**Provided material:**
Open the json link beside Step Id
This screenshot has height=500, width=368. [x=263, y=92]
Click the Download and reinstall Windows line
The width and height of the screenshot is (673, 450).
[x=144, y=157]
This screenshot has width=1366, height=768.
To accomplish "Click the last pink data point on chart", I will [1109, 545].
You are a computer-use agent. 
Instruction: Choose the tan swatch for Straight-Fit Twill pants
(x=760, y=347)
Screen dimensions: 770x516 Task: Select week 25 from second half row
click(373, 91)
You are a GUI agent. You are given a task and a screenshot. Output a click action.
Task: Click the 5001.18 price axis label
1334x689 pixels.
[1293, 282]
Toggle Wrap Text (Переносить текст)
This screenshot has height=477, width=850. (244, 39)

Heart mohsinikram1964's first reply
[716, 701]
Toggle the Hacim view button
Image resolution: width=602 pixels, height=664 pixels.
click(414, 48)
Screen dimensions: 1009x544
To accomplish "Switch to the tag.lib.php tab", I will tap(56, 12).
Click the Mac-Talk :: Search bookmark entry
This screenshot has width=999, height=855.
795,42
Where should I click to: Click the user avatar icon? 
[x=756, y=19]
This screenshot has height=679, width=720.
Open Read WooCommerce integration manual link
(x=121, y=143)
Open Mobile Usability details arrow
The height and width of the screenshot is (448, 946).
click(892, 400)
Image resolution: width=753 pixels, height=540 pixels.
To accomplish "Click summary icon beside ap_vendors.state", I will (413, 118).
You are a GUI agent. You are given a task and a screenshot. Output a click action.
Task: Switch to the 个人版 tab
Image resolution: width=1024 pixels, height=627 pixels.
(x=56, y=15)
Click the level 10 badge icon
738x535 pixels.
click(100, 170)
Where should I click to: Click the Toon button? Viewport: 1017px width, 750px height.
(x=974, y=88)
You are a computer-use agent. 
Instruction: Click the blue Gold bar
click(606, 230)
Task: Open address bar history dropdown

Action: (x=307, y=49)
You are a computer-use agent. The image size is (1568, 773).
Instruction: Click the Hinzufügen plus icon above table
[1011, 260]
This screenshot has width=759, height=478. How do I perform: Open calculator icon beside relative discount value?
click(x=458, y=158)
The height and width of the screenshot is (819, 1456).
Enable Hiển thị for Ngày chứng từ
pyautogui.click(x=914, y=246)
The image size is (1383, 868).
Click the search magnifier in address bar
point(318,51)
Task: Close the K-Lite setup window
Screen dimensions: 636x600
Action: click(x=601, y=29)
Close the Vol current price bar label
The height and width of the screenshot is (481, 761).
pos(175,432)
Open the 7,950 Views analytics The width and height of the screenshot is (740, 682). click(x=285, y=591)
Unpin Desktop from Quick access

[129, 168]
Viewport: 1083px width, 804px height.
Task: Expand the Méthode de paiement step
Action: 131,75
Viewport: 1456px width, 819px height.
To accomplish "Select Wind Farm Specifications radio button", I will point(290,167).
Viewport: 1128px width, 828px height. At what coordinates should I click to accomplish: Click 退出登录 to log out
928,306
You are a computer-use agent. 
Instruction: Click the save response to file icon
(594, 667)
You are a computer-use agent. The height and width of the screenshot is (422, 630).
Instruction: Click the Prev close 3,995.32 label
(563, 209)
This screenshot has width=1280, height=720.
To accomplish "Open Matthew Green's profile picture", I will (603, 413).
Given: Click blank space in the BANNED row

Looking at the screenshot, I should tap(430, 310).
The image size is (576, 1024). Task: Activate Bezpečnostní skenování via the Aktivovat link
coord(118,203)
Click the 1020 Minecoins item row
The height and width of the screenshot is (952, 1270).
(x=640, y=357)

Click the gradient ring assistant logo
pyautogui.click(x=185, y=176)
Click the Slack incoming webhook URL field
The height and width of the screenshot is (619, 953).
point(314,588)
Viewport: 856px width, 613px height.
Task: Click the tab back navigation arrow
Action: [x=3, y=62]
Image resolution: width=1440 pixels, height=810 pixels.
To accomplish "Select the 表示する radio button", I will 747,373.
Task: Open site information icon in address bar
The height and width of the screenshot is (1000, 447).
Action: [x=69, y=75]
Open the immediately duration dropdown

**Work task:** Pull out every line of the records that includes the string "radio".

**Worked solution:**
To accomplish "Select Wind Farm Specifications radio button", I will point(290,167).
To accomplish "Select the 表示する radio button", I will 747,373.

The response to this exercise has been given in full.